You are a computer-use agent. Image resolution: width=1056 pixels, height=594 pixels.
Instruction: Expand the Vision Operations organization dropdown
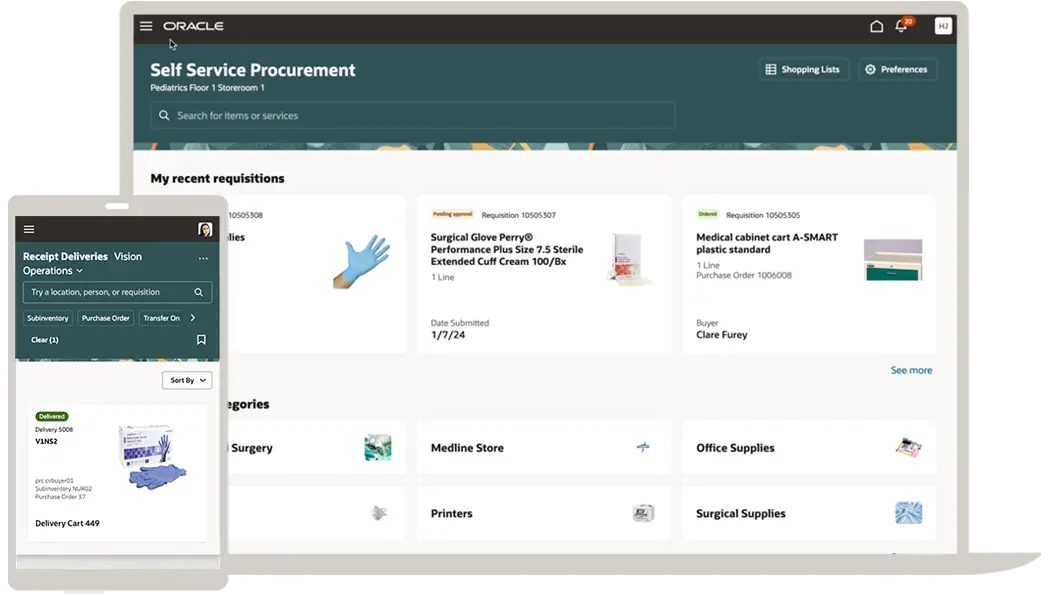coord(79,271)
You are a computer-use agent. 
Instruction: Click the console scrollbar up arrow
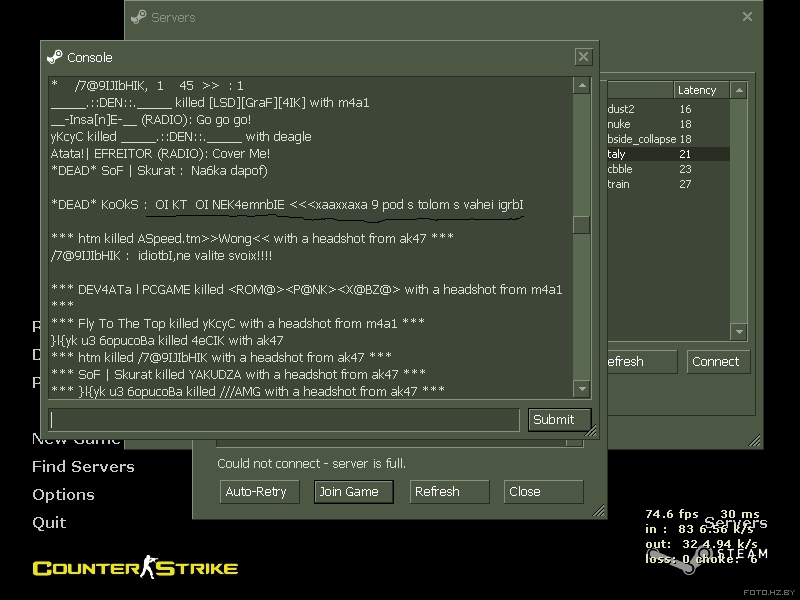(x=582, y=85)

- [Task prompt]
Look over the records above, and wherever a line contains the string "computer", copy that line.

- [Answer below]
You are a computer-use agent. Image resolution: width=1056 pixels, height=594 pixels.
You are a computer-use agent. 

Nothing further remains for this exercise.